===== SELECTED EXCERPT =====

Dr. Anthony Fauci, director of the National Institute of Allergy and Infectious Diseases, refused to rule out on Sunday the possibility that certain areas in the U.S. may enter California-style lockdowns under a Biden administration.
The interview came as the U.S. recently passed 350,000 deaths from the COVID-19 pandemic and California has in recent weeks experienced a massive surge in new cases despite imposing some of the nation’s most stringent restrictions.
“Are we looking at a campaign when President-elect Biden becomes president, are we going to need to do another 15 to 30 days, stop the spread, maybe do a partial lockdown — between that issue and obviously what’s happening now?” NBC News host Chuck Todd asked. “And it looks like hospitals — they were overwhelmed in November. Dr. Fauci, what’s going to happen at the end of January?”
“Yeah. Well, I hope we don’t have to do the lockdown because of the — we all know, Chuck, how much Covid-19 fatigue there is of people just really being worn down with this,” Fauci responded. “But we certainly need to enhance and make more uniform our public health measures. President-elect Biden has called for 100 days of everybody wearing a mask uniformly throughout the country. That’s really a good start.”

=====

PROBLEMS TO WORK ON:
A. Answer these from the article on Fauci's lockdown comments:
(i) How many U.S. deaths from the COVID-19 pandemic had recently been passed?
(ii) Which NBC News host asked the question?
(iii) For how many days has President-elect Biden called for everybody to wear a mask?
B. Please turn the paragraph in the article on Fauci's lockdown comments that begins "Yeah. Well, I hope" into a short bulleted list that keeps its main facts.

===== INFORMATION =====

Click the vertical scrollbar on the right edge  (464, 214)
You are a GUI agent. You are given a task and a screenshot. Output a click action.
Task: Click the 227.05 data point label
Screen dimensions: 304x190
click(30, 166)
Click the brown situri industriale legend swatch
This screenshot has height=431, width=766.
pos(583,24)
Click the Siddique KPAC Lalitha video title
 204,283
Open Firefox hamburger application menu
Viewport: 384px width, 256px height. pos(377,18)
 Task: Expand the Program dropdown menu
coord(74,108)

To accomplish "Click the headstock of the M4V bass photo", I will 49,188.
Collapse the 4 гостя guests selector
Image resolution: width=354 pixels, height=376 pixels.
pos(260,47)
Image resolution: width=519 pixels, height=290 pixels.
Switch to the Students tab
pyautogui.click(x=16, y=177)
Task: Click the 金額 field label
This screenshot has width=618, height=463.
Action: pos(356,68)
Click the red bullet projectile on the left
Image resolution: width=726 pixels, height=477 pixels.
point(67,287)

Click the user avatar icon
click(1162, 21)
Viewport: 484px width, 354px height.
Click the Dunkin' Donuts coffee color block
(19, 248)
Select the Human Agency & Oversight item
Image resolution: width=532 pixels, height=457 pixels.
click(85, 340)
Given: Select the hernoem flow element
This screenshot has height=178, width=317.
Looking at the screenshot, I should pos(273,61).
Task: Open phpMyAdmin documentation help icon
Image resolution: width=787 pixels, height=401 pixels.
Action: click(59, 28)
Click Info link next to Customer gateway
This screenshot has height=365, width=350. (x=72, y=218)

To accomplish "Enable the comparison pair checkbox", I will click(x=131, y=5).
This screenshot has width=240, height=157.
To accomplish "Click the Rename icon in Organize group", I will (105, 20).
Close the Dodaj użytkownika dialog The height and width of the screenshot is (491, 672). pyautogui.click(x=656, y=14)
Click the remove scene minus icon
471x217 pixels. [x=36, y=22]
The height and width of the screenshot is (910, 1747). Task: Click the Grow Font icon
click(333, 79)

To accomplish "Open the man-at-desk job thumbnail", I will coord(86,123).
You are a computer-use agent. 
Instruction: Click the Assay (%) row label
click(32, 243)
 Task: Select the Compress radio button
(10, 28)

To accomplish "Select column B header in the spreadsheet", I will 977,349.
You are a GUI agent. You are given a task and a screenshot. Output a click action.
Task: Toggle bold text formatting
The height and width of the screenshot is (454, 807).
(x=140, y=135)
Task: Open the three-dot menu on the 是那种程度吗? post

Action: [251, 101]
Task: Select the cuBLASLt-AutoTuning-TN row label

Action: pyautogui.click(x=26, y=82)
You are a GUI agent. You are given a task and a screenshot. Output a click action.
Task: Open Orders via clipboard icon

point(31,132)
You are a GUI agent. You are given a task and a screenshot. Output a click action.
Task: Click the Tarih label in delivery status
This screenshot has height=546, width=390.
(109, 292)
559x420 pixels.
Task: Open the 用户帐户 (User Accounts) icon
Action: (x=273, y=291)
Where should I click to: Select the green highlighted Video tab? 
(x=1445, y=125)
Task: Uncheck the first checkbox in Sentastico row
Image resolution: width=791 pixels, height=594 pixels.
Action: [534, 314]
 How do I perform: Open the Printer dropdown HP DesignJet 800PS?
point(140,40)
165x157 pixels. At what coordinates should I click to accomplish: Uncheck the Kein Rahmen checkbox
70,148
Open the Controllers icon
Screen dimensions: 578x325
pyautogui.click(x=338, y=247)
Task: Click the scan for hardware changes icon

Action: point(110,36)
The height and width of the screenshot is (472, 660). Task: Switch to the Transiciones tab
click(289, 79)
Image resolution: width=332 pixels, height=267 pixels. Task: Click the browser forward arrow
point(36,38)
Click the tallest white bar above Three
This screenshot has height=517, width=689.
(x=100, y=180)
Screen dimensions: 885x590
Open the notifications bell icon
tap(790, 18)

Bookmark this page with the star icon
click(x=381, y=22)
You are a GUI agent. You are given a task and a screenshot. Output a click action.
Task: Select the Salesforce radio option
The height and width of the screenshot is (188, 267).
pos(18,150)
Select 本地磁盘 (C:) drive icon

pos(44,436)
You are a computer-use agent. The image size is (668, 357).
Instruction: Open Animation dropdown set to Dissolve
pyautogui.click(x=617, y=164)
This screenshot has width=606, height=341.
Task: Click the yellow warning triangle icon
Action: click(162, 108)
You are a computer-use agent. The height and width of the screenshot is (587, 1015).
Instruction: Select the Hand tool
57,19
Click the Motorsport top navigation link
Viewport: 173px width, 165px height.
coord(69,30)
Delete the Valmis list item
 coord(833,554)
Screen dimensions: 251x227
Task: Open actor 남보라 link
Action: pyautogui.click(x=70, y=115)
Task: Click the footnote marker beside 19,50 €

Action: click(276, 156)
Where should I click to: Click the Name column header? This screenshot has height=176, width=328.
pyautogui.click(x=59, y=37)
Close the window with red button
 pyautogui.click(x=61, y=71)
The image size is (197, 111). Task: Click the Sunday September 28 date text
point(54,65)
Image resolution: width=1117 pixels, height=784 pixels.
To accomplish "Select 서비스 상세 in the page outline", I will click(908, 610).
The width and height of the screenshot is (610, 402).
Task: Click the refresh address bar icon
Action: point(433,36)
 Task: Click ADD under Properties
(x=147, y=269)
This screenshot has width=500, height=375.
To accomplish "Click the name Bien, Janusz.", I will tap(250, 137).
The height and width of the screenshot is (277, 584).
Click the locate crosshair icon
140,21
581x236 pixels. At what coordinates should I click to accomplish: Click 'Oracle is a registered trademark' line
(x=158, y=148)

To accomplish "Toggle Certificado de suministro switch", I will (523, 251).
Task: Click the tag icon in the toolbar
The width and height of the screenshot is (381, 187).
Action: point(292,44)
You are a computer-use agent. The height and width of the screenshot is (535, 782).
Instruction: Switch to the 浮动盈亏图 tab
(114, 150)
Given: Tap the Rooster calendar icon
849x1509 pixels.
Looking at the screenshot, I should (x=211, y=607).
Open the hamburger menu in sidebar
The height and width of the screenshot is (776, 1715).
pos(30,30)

=====

ANSWERS:
A.
(i) 350,000
(ii) Chuck Todd
(iii) 100 days

B.
- Fauci hopes a lockdown won't be needed, given how worn down people are by COVID-19 fatigue.
- He says public health measures must be strengthened and made more uniform.
- He calls President-elect Biden's call for 100 days of uniform nationwide mask-wearing a good start.